In retrospect, I probably should have gone the day before and stayed the night. Instead, I got up early and drove. Like the famous shopping scene from Pretty Woman, it was a “BIG mistake!”
I was doing a presentation for a school in Franklin, Louisiana. I was anticipating a tough crowd. The school was not doing well academically, and, as a result, my workshop was a command performance from the DOE. To make matters worse, it was being held on a Saturday, the same day as the popular Crawfish Festival in the nearby town of Breaux Bridge.
Leaving New Orleans at four in the morning, I had plenty of time to spare. Unfortunately, though, there was a thick fog covering the Atchafalaya like a roux, and traffic on I-10 was backed up from Beaumont to Baton Rouge. At the little town of Sorrento, I took a detour. I turned south toward Morgan City and crossed the Mississippi on the Sunshine Bridge.

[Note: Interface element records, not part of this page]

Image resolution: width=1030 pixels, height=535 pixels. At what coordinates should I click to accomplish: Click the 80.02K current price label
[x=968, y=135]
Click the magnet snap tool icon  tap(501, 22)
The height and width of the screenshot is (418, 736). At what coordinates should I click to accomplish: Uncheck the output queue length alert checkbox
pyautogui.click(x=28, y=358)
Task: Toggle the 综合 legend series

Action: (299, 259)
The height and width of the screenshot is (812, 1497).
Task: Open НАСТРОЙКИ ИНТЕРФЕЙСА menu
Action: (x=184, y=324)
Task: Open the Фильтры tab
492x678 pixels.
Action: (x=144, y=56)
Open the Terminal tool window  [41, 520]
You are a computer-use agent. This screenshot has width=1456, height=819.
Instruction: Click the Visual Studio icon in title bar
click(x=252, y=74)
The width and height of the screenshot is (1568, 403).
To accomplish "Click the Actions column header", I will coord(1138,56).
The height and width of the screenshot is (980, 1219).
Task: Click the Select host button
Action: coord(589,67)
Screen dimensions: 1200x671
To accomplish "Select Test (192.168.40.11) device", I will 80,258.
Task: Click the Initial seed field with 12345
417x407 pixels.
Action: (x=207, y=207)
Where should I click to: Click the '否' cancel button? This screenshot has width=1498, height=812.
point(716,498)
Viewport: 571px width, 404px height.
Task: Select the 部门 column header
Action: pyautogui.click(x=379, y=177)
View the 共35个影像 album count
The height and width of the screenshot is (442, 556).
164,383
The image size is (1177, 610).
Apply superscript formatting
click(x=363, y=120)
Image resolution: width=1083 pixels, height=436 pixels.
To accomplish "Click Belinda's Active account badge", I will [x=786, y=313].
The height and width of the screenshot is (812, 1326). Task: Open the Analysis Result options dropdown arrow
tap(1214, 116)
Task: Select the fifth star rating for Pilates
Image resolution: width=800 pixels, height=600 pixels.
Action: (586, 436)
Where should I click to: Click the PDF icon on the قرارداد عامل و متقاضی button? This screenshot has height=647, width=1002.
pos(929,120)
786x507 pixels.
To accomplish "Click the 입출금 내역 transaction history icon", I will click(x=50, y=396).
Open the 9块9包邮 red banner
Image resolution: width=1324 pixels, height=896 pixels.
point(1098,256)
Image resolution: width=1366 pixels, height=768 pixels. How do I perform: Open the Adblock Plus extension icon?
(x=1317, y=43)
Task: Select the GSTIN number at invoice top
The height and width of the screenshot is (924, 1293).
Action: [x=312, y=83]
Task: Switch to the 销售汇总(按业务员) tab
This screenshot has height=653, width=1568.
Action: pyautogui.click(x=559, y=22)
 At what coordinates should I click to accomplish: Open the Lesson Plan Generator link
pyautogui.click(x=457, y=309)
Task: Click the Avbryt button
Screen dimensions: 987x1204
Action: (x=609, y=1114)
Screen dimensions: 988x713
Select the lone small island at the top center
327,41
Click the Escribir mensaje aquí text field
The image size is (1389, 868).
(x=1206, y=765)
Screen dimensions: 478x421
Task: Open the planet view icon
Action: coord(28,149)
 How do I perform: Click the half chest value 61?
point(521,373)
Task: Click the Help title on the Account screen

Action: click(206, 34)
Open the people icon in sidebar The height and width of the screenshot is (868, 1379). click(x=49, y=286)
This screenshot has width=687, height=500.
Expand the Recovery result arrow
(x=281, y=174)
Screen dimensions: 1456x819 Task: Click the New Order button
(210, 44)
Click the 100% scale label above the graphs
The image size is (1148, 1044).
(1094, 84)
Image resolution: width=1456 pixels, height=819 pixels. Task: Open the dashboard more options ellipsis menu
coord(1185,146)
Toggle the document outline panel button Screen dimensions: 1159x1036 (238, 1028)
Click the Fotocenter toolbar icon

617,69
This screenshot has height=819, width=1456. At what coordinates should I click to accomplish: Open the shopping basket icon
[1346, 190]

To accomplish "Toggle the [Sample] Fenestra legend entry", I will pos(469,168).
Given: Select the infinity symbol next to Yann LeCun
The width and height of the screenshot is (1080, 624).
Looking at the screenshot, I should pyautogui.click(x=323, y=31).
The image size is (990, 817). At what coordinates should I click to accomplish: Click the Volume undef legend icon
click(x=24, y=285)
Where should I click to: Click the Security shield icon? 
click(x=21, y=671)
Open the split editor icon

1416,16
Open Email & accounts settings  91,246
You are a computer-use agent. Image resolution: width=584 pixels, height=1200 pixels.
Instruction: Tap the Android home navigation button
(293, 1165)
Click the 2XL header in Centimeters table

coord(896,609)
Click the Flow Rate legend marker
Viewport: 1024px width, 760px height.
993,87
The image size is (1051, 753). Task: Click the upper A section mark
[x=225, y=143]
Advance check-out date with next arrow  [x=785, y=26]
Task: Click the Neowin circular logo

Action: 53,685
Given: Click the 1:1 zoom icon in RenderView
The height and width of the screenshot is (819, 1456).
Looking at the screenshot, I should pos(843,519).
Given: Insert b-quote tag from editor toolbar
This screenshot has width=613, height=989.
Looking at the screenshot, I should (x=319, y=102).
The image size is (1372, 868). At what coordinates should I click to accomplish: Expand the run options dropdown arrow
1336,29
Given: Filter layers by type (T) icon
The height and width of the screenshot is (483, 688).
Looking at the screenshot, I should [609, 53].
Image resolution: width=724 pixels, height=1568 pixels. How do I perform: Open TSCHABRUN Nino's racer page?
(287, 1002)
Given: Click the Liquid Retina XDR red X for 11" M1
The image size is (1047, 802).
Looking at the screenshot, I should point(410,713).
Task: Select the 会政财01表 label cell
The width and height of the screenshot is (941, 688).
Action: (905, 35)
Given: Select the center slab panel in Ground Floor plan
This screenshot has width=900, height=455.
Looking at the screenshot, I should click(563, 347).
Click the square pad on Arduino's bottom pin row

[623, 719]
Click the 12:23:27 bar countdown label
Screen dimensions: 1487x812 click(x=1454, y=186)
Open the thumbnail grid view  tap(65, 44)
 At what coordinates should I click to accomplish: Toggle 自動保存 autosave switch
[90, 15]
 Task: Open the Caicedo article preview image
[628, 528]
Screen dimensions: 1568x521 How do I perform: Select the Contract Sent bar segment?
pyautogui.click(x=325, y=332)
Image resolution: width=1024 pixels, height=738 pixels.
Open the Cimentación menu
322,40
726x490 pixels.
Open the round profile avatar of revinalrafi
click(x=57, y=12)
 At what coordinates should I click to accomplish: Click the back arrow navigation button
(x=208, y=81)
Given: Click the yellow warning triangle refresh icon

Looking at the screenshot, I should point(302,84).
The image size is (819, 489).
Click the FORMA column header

I figured it might be a shortcut.
It wasn’t.
My trek across the swamp took longer than it did for John Hanning Speke to discover the source of the Nile. And, my journey was probably just as eerie as his. Among the misty cypress trees draped in Spanish moss, I couldn’t help but think of the 1981 film, Southern Comfort, a Cajun version of Deliverance. I could almost hear “Dueling Accordions” wailing off in the distance.
I tried to call the school, but there was no reception. And, I couldn’t exactly consult WAZE since the app, or apps for that matter, didn’t exist yet.
When I finally reached Franklin, I was a good 45 minutes late. Entering the auditorium, I felt like Roger Moore on that tiny island in the alligator scene from Live and Let Die. I was in hostile territory. And, I didn’t have any cool gadgets from Q.
Like Alexander at Issus or Nelson at Trafalgar, I needed a bold plan. I would kick off the show with a riveting story that ended with a smashing crescendo. I would then facilitate a number of engaging, real-world activities, shower the crowd with resources and SWAG like Mardi Gras beads from Endymion, and then, for my coup de grâce, serve up boiled crawfish from New Iberia!
It was a fine plan! Definitely bold. But, alas, my coup de grâce got delivered prematurely…
When doing presentations, I always used a yellow Whiffle bat as a pointer. It was eye-catching, light, and fun to wield around like a sword. And, when I rapped it against a blackboard, or even a child’s head, it made a loud noise, but didn’t cause any significant damage.
Two minutes into my monologue, I came to the painful realization that my riveting story was anything but riveting. Peering into the audience, I noticed the Assistant Principal reading USA Today, several teachers playing solitaire on their laptops, and two coaches in the back loudly debating the Saints’ recent draft choices. So, I skipped ahead to my smashing crescendo.
I landed the punch line with an awkward pirouette, yelled the Cajun version of the cowboy, “Yee-haw!” “Ayeee!” and then slammed my Whiffle bat against an empty desk in the front row. There was a thunderous “Crack!” “If my audience hadn’t been paying attention before,” I thought, “it certainly would be now!”
It was.
When the bat hit the table, all heads popped up from their sundry, non-workshop-related tasks and glared at me through bulging eyes.
All but one, that is. A large, older woman in the second row craned her head toward the ceiling instead. She clutched her chest, gasped for breath, tipped over backwards in her chair, and collapsed on the floor like a sack of oysters. The audience shrieked, looked at the woman with concern, and then back at me with scorn.
I was the actor, John Wilkes Booth at Ford’s Theatre, only there was nowhere to jump!
As the paramedics carted the woman off on a gurney, the principal pulled me aside and said, “Mr. Dunbar, I think we’re done for the day.”
I looked down and shook my head in agreement.
I called to cancel the crawfish order, loaded up the car with bags of undistributed SWAG, and headed back across the Atchafalaya. The fog had lifted; the traffic was light.
Postmortem: I am happy/relieved to report that the woman survived. She and the school both eventually recovered from the ordeal – without my assistance I might add. As for me, I traded in my Whiffle bat for a Nerf sword. “En garde!”